La fusée colossale qui ramènera l’homme sur la lune est au « test du maillot de bain »: qu’est-ce que cela signifie

La Fusée Colossale Qui Ramènera L'homme Sur La Lune Est

La Nasa a transféré sur la rampe de lancement la fusée qui ramènera l’homme sur la Lune pour le « test du maillot de bain ». Voici ce que c’est.

Crédit : NASA

À 22 h 47, heure italienne, le jeudi 17 mars, la colossale fusée Space Launch System (SLS) de la NASA – la plus puissante jamais construite – a entamé une marche lente mais triomphale vers le complexe de lancement 39b du Kennedy Space Center (KSC) en Floride. , de que dans un futur proche l’homme partira pour la Lune. Celui en cours, en fait, est le premier test « à ciel ouvert » du projet Artemis de l’agence aérospatiale américaine, qui vise à amener la première femme et la première personne noire sur le satellite de la Terre, ainsi qu’à créer un être humain stable présence. Le lance-roquettes Space Launch System (non réutilisable, contrairement à ceux de SpaceX) et la capsule Orion montée dessus joueront un rôle fondamental dans le retour de l’homme sur la Lune, mais pas seulement ; ils sont en effet également destinés à amener les premiers hommes sur Mars – lorsque ce rêve deviendra réalité – et à l’exploration de l’espace lointain, autant d’objectifs étroitement liés au succès du programme Artemis.
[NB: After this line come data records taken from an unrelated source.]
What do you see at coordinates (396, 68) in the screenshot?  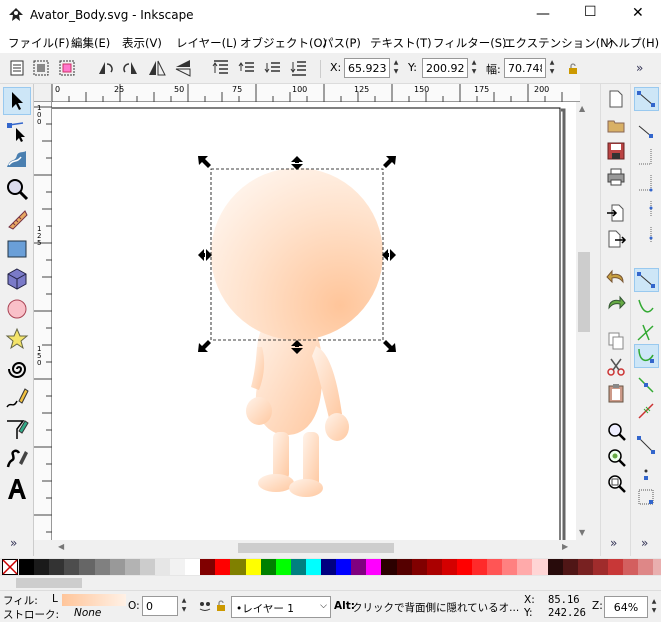 I see `x-spinner: ▲ ▼` at bounding box center [396, 68].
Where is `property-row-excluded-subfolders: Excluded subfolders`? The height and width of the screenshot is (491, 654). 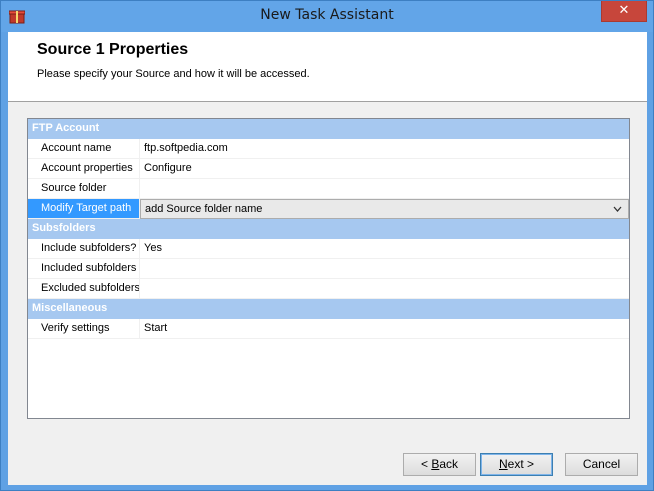
property-row-excluded-subfolders: Excluded subfolders is located at coordinates (328, 289).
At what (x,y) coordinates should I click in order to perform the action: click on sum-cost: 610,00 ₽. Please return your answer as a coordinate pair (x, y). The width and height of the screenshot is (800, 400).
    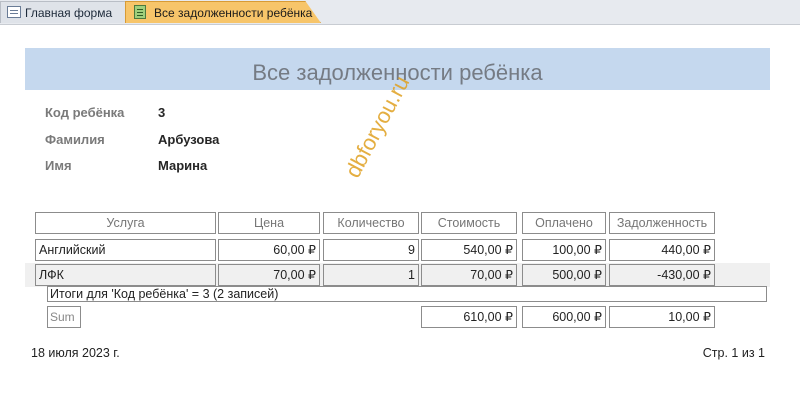
    Looking at the image, I should click on (469, 317).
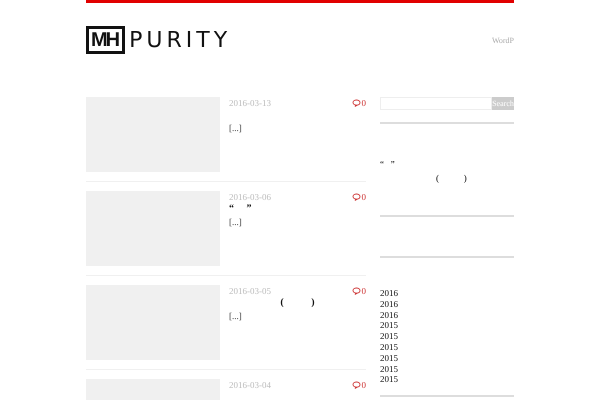 The width and height of the screenshot is (600, 400). Describe the element at coordinates (106, 40) in the screenshot. I see `logo-mark: MH` at that location.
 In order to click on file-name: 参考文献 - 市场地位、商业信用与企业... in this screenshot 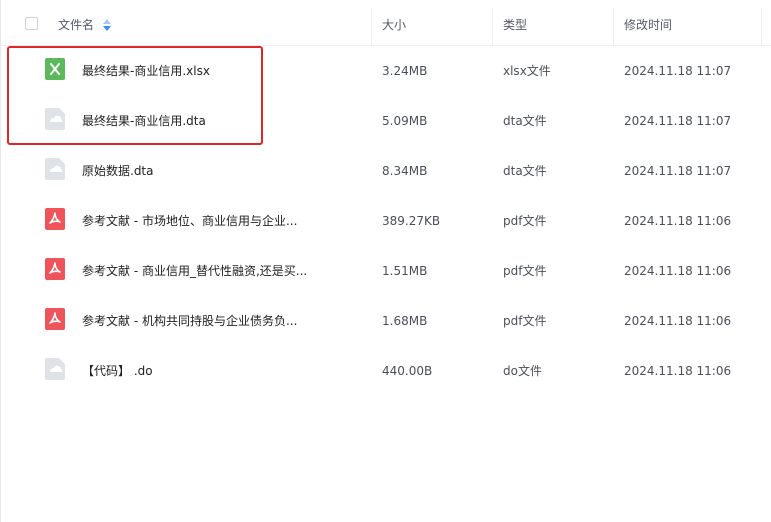, I will do `click(190, 221)`.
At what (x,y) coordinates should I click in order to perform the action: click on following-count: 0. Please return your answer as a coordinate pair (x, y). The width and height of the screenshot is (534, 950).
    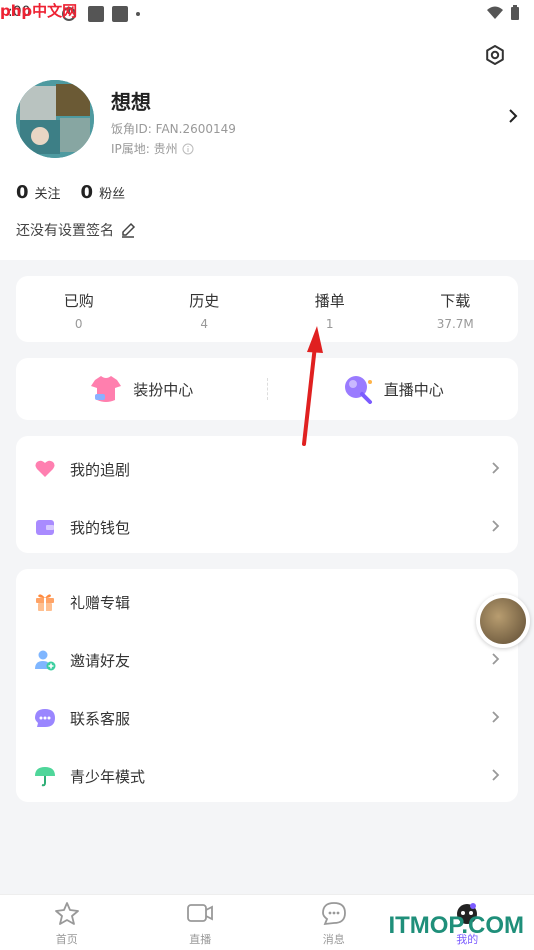
    Looking at the image, I should click on (22, 192).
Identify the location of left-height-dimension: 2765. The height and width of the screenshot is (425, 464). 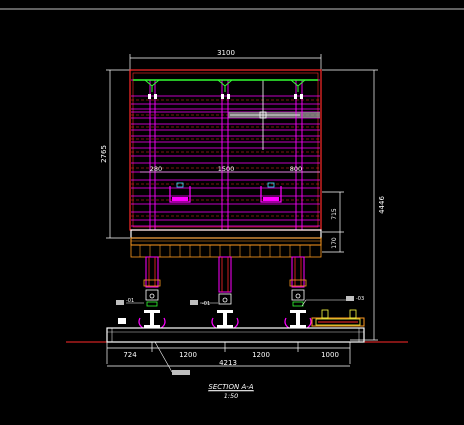
(115, 154).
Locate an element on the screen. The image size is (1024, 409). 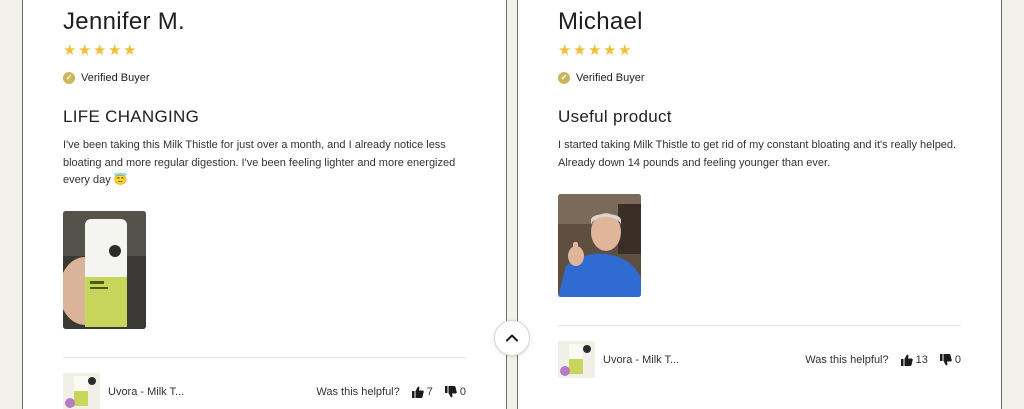
helpful-section: Was this helpful? 13 0 is located at coordinates (883, 360).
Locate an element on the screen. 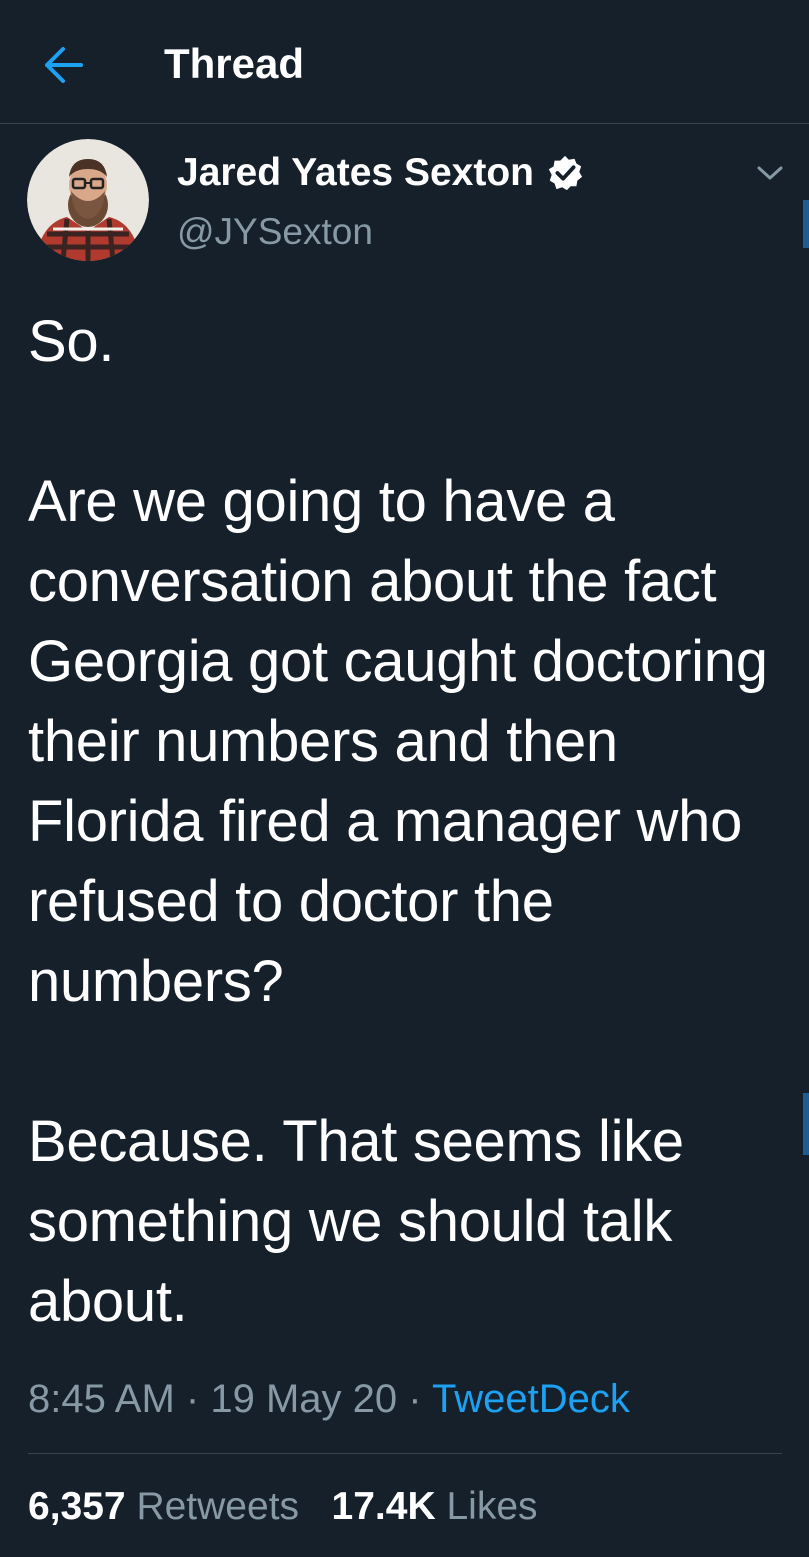 This screenshot has height=1557, width=809. tweet-stats: 6,357 Retweets 17.4K Likes is located at coordinates (283, 1507).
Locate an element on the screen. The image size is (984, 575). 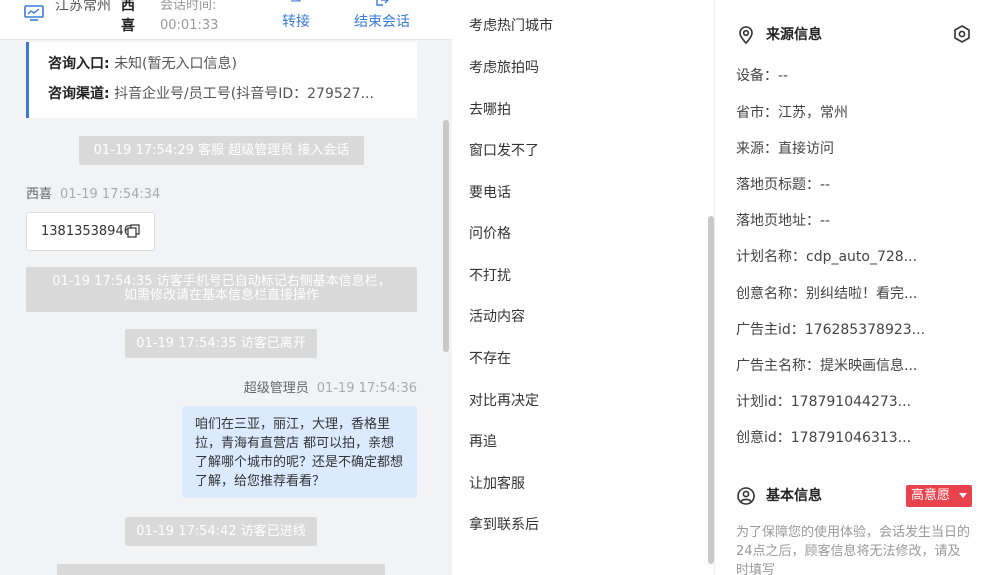
system-message-visitor-entered: 01-19 17:54:42 访客已进线 is located at coordinates (221, 532).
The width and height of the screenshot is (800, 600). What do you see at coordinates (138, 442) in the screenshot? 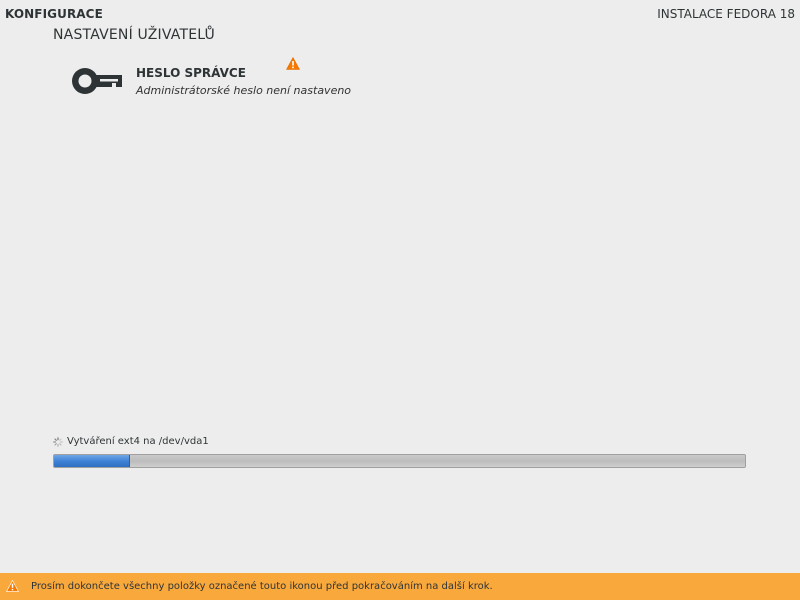
I see `progress-label: Vytváření ext4 na /dev/vda1` at bounding box center [138, 442].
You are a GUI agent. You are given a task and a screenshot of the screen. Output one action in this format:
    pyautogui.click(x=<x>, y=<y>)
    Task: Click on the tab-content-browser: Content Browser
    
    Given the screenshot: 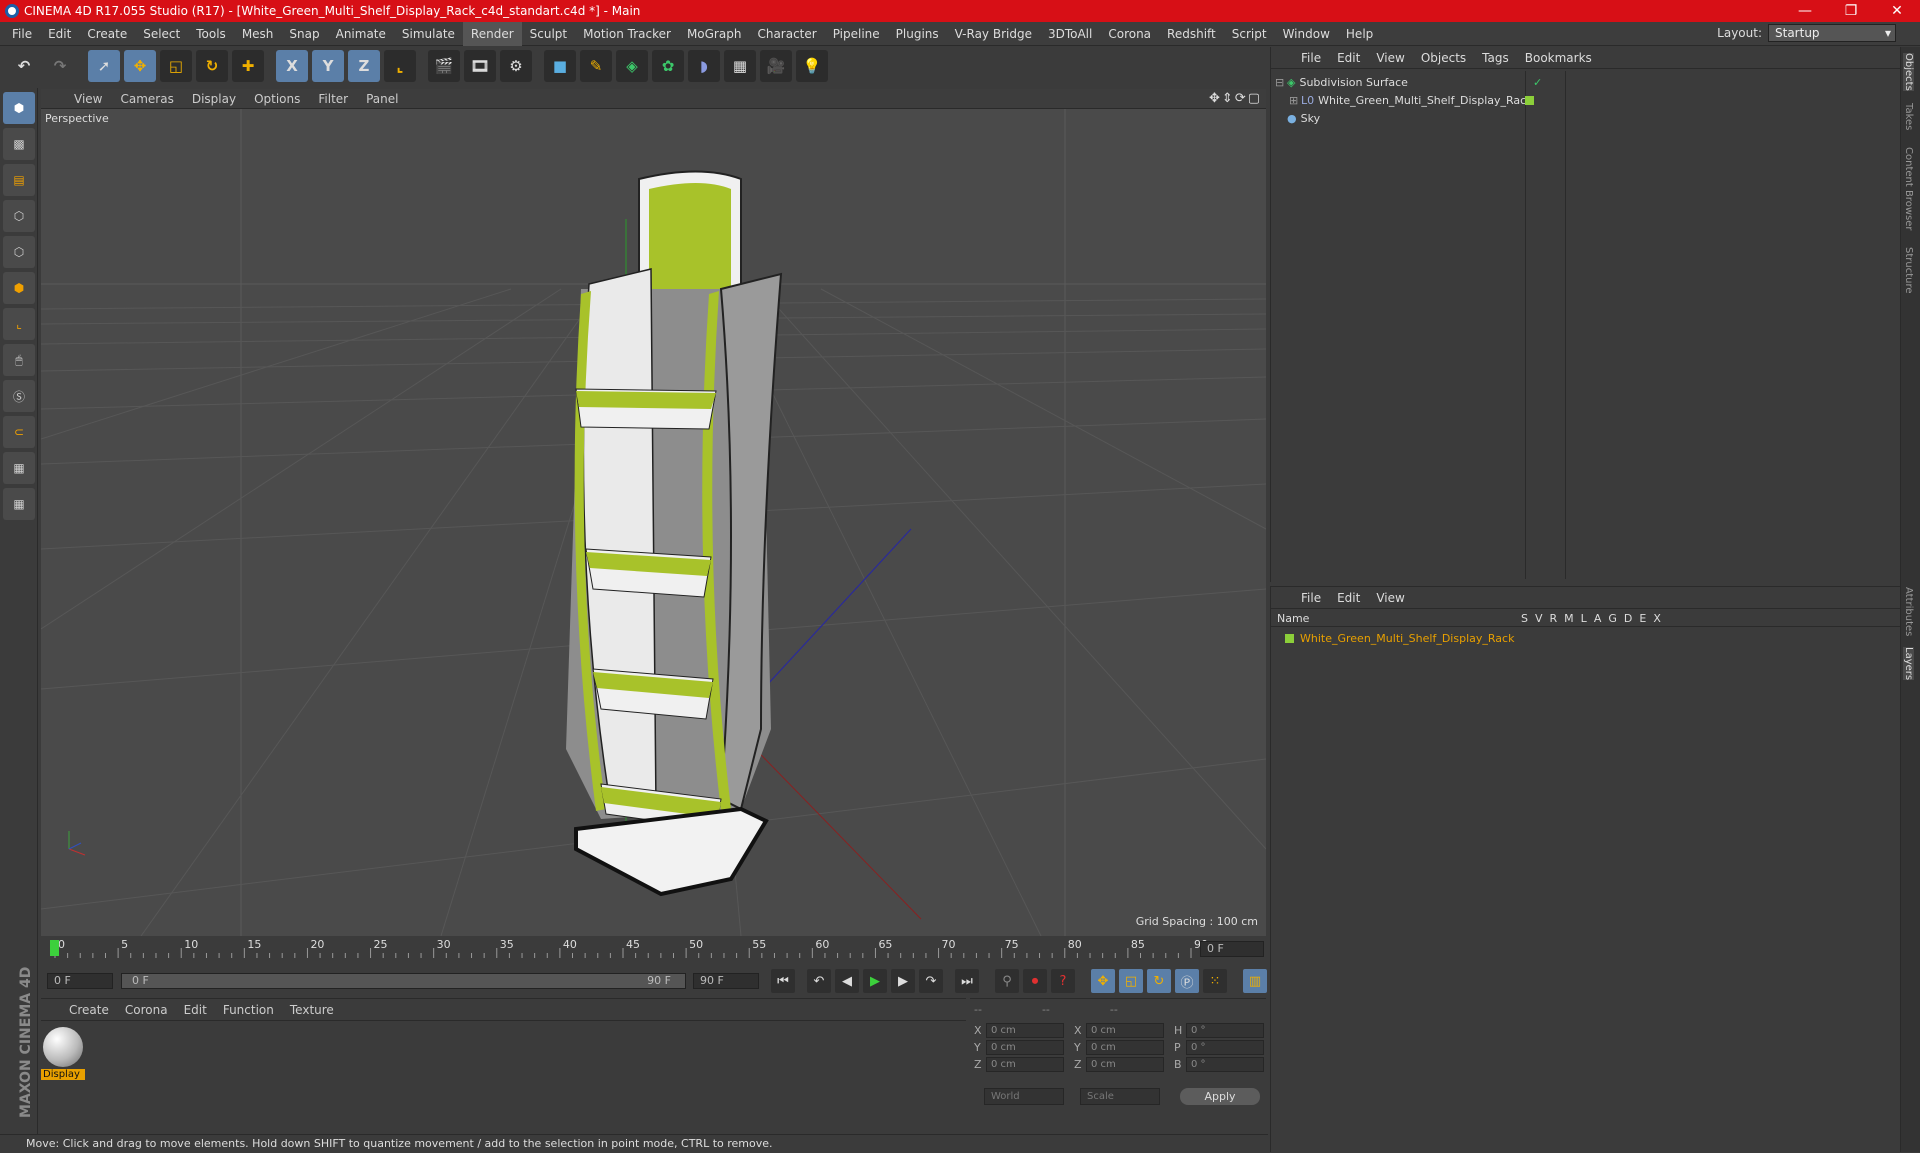 What is the action you would take?
    pyautogui.click(x=1908, y=188)
    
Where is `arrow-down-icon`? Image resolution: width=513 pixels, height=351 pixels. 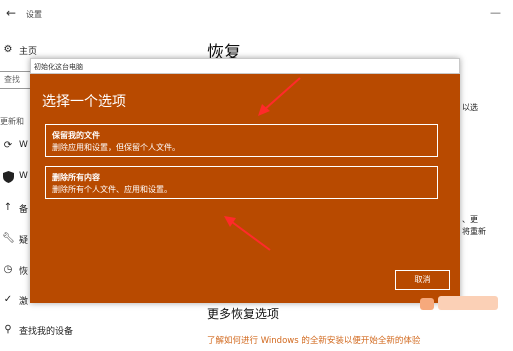 arrow-down-icon is located at coordinates (248, 234).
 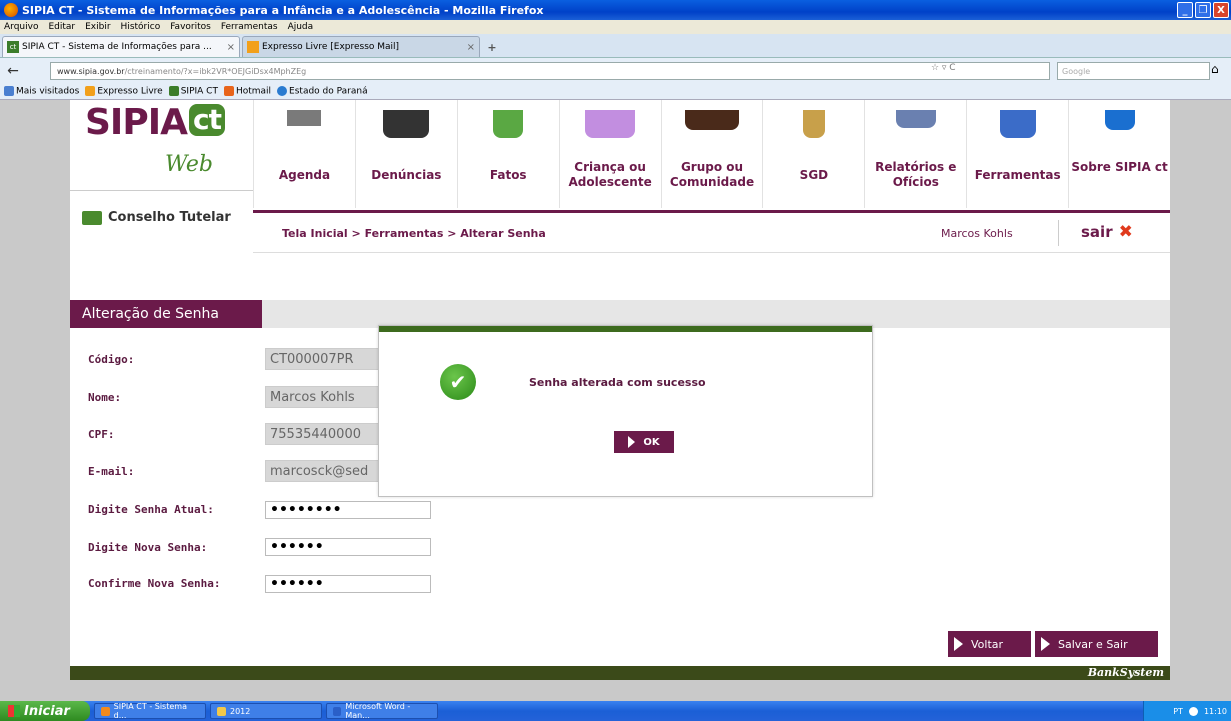 What do you see at coordinates (1096, 644) in the screenshot?
I see `salvar-sair-button: Salvar e Sair` at bounding box center [1096, 644].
Le Space Launch System, un géant de plus de 110 mètres de haut et pesant plus de 2,5 millions de kilogrammes, est apparu hier soir pour la première fois depuis le Vehicle Assembly Building (VAB), le bâtiment de la base aérospatiale où se trouvent les gros moyens de la NASA. La star de cette sortie triomphale était la machine crawler-transporter 2 (CT-2), un énorme véhicule à chenilles de plus de 50 ans qui rappelle vaguement certains véhicules vus dans Star Wars. Le CT-2 est équipé de sa propre rampe de lancement et de sa propre tour de contrôle ; 25 personnes sont nécessaires pour exploiter toutes les fonctions. La machine s’est glissée sous le colosse et l’a accroché doucement, commençant son voyage de 6 kilomètres jusqu’à la rampe de lancement pour la mission de test, à une vitesse de seulement 1,3 kilomètre par heure.

Malgré le placement sur le complexe de lancement 39b, le même dont les missions Apollo sont parties il y a plus d’un demi-siècle et les lancements de la navette spatiale, la fusée ne décollera pas pour la Lune. Il s’agit en fait d’un test, dans lequel les ingénieurs de la NASA vont simuler le compte à rebours, remplir complètement les réservoirs de carburant – une opération d’une durée de 8 heures -, vérifier que tous les capteurs fonctionnent correctement et que toutes les pré-procédures seront terminées. le lancer lui-même. Ce test est appelé « répétition de la robe mouillée », en pratique, le test du maillot de bain. Il sera terminé dans les prochaines semaines.

Pour le lancement effectif vers la Lune, la mission sans pilote Artemis 1, il faudra attendre mai, à condition que la réponse des vérifications précédentes soit positive. La fusée effectuera une large orbite autour du satellite, atteignant 64 374 km depuis sa surface. Pour Artemis 2, qui mettra un équipage humain en orbite autour de la Lune, il faudra attendre 2024, tandis que pour le retour de l’homme sur la surface lunaire – Artemis 3 – il faudra attendre « au moins 2025 », selon aux dernières déclarations de Bill Nelson, l’administrateur de la NASA. Dans la mission Artemis 1, curieusement, sur la capsule Orion, il y aura trois mannequins, un homme appelé « Commander Moonikin Campos » – en l’honneur d’un ingénieur décédé de la NASA – et deux femmes.

« Le système de lancement spatial est la seule fusée capable d’envoyer des humains dans l’espace lointain. C’est la fusée la plus puissante du monde », a déclaré Bill Nelson. « Et Orion s’aventurera plus loin que n’importe quel vaisseau spatial construit pour les humains qui ait jamais piloté des humains. Il restera dans l’espace plus longtemps que n’importe quel vaisseau spatial conçu pour les astronautes. Artemis 1 démontrera l’engagement et la capacité de la NASA à étendre la présence de l’humanité sur la Lune et au-delà. Mais cette mission n’est pas seulement une démonstration du leadership de la NASA dans l’espace. Il renforce les petites entreprises américaines. Il soutient les universités américaines. Cela montre la puissance des scientifiques, mathématiciens et techniciens américains », a déclaré avec fierté l’exécutif.